Of the entries below, return exactly those lines that fall between the one containing "How do I perform: Go" and the one containing "Viewport: 1568px width, 401px height.", the two end lines included.

..........

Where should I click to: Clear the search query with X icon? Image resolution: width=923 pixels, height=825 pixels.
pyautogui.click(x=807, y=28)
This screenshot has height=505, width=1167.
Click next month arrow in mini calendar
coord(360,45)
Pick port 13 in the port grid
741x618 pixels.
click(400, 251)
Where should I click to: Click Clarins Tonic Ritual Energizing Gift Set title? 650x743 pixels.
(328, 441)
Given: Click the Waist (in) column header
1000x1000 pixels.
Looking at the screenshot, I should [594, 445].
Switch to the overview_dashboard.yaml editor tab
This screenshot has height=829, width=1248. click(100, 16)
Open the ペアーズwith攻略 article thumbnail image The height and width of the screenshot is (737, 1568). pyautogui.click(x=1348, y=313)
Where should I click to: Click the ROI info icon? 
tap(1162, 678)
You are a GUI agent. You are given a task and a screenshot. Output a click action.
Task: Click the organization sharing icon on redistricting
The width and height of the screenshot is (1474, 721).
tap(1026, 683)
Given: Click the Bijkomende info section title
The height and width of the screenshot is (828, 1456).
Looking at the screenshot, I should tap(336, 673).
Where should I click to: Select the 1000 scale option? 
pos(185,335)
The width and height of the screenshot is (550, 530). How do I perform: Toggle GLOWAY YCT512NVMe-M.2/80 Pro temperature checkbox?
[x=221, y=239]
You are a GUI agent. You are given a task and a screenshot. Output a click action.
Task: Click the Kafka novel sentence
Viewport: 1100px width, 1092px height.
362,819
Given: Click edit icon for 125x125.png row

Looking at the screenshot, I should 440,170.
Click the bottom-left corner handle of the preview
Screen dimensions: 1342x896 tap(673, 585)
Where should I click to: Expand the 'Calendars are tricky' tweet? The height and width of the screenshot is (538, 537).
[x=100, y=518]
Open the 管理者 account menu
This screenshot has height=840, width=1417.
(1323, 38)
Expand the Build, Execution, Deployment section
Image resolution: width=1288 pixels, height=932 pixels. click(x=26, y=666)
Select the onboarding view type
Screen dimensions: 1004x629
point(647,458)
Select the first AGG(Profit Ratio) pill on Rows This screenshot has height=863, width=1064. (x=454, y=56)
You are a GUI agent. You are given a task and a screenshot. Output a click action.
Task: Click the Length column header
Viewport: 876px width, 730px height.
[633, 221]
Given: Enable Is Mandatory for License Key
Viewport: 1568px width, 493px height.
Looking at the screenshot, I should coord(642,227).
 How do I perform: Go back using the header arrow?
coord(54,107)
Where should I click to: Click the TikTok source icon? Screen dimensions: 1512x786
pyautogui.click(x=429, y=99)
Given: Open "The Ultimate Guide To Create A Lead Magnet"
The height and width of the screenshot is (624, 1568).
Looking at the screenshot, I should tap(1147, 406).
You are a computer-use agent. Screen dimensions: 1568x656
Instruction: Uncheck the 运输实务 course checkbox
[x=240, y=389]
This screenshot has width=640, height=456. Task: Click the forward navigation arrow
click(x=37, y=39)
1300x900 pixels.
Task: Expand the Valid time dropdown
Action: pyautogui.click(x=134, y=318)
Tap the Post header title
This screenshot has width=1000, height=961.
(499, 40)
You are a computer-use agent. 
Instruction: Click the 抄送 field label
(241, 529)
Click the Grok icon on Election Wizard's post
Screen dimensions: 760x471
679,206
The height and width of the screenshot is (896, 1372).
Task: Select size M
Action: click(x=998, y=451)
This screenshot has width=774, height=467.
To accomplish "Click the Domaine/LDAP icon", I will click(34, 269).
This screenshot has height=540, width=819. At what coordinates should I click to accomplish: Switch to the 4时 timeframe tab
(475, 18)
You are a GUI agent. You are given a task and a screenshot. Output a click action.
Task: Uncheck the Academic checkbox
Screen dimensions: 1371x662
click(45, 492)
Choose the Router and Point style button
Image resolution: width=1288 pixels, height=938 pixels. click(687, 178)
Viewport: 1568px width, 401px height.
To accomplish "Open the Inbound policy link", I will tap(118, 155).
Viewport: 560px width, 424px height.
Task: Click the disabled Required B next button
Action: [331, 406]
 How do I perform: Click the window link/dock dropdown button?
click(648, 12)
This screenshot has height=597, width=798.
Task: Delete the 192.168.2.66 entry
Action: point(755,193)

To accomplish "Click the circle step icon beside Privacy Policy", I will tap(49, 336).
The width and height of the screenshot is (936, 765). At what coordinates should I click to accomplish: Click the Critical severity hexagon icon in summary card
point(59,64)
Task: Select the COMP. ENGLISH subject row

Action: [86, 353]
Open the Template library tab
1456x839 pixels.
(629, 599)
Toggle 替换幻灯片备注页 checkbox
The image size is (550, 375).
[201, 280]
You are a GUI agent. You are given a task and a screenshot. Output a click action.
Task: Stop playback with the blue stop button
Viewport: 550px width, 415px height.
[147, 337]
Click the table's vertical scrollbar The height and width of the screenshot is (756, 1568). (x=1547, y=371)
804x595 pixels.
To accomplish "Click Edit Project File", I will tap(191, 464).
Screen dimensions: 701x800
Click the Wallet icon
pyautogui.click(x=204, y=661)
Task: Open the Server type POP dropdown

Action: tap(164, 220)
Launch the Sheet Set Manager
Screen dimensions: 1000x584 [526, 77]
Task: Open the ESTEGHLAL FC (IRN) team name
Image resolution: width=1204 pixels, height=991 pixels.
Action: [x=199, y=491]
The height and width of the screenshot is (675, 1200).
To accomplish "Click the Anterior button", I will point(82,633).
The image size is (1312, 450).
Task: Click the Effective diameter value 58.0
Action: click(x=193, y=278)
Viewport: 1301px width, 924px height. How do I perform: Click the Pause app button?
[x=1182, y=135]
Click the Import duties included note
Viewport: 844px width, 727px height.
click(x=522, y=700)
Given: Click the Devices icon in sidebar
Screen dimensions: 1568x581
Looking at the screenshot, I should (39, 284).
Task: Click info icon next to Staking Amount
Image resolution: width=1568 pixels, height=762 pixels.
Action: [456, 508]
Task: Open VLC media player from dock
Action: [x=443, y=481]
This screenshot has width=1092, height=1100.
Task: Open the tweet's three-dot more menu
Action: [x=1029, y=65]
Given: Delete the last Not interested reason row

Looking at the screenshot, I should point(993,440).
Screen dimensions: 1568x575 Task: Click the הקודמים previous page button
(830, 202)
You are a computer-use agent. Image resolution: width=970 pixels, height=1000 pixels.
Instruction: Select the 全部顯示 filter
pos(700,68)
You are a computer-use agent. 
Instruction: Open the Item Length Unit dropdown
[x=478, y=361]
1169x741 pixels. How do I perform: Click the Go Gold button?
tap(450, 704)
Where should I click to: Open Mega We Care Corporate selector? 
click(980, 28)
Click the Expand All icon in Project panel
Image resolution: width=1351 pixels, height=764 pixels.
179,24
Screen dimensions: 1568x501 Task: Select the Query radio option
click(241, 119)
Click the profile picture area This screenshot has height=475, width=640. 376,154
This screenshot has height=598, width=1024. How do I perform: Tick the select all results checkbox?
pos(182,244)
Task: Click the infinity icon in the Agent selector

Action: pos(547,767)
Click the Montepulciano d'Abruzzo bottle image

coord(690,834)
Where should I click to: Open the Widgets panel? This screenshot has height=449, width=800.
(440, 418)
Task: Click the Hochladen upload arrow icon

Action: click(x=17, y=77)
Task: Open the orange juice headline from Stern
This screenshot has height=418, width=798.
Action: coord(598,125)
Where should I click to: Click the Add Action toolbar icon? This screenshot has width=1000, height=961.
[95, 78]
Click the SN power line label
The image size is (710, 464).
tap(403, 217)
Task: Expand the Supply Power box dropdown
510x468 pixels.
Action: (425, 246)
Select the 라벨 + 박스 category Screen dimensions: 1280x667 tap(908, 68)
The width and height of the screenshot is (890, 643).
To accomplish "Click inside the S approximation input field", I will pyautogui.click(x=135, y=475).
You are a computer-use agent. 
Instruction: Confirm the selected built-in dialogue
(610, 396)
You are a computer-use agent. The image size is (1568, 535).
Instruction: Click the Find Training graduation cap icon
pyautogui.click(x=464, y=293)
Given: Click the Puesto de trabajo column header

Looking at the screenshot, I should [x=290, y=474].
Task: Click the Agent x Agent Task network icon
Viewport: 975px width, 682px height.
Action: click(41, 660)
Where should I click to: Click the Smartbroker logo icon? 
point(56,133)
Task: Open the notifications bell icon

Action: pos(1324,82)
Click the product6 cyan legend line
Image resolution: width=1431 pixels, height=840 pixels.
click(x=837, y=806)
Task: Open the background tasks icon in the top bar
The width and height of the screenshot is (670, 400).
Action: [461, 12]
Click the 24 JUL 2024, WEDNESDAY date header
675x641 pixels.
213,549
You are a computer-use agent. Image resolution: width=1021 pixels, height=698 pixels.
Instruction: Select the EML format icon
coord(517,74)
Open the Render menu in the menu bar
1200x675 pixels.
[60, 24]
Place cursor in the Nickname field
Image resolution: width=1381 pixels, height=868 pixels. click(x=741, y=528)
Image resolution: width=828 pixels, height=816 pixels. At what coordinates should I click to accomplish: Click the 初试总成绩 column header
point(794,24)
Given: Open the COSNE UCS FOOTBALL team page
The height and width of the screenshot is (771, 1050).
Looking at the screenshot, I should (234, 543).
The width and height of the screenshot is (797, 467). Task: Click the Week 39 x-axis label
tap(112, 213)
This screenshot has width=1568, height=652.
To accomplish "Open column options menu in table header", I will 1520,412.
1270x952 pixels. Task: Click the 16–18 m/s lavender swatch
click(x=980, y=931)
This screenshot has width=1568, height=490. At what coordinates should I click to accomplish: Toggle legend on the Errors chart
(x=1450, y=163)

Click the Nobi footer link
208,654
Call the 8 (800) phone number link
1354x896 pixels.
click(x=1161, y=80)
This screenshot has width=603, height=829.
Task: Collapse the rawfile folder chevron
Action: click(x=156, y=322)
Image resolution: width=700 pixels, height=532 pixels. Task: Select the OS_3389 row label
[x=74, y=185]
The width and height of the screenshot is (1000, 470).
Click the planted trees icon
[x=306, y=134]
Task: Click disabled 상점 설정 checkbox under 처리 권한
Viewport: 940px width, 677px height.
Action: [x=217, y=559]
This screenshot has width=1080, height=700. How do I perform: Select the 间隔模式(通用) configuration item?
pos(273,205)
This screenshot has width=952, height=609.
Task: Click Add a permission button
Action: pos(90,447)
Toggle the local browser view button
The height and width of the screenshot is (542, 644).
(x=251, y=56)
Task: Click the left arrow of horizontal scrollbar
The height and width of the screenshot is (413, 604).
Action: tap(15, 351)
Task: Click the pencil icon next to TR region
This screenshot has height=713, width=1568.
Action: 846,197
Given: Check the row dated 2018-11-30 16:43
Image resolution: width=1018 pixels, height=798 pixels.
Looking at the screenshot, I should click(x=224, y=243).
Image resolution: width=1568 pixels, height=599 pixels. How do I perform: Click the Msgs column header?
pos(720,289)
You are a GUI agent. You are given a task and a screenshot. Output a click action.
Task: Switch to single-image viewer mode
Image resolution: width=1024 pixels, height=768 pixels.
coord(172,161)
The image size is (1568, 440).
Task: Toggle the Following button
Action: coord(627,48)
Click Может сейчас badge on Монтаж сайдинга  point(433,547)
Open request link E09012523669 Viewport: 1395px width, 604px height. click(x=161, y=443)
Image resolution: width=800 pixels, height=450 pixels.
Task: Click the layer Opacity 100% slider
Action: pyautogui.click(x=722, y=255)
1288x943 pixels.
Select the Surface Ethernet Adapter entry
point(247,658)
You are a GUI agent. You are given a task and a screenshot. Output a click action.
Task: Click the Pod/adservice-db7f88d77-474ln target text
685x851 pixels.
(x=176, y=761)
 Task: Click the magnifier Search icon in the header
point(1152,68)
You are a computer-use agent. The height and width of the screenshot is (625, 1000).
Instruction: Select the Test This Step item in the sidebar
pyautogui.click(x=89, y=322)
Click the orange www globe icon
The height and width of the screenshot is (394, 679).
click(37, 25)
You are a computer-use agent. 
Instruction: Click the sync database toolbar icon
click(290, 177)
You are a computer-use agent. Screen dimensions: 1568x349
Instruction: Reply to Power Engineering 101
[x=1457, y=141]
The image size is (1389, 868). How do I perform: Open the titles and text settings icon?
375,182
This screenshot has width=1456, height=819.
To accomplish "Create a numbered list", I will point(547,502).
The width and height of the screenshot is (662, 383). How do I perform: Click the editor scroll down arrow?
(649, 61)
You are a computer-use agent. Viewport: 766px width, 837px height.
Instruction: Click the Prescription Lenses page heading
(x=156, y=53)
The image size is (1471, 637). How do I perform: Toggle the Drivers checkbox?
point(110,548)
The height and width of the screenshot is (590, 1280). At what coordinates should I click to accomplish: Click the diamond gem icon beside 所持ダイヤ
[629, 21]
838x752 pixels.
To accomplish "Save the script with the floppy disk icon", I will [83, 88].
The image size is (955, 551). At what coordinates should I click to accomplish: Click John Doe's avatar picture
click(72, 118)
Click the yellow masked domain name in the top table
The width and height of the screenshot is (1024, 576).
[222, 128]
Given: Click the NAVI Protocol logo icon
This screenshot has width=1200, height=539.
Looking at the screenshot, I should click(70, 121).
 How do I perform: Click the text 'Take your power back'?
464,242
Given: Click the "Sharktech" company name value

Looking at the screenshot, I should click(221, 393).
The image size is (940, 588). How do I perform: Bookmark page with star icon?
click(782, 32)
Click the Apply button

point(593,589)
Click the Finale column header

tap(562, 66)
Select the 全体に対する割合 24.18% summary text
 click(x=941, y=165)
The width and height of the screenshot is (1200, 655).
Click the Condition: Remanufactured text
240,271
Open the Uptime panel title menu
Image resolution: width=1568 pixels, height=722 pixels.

..........

-- ANSWER TO THE EXERCISE --
 How do I perform: Go back using the header arrow?
coord(54,107)
Where should I click to: Click the TikTok source icon? Screen dimensions: 1512x786
pyautogui.click(x=429, y=99)
Given: Open "The Ultimate Guide To Create A Lead Magnet"
The height and width of the screenshot is (624, 1568).
Looking at the screenshot, I should tap(1147, 406).
You are a computer-use agent. Screen dimensions: 1568x656
Instruction: Uncheck the 运输实务 course checkbox
[x=240, y=389]
This screenshot has width=640, height=456. Task: Click the forward navigation arrow
click(x=37, y=39)
1300x900 pixels.
Task: Expand the Valid time dropdown
Action: pyautogui.click(x=134, y=318)
Tap the Post header title
This screenshot has width=1000, height=961.
(499, 40)
You are a computer-use agent. 
Instruction: Click the 抄送 field label
(241, 529)
Click the Grok icon on Election Wizard's post
Screen dimensions: 760x471
679,206
The height and width of the screenshot is (896, 1372).
Task: Select size M
Action: click(x=998, y=451)
This screenshot has width=774, height=467.
To accomplish "Click the Domaine/LDAP icon", I will click(34, 269).
This screenshot has height=540, width=819. At what coordinates should I click to accomplish: Switch to the 4时 timeframe tab
(475, 18)
You are a GUI agent. You are given a task and a screenshot. Output a click action.
Task: Uncheck the Academic checkbox
Screen dimensions: 1371x662
click(45, 492)
Choose the Router and Point style button
Image resolution: width=1288 pixels, height=938 pixels. click(687, 178)
Viewport: 1568px width, 401px height.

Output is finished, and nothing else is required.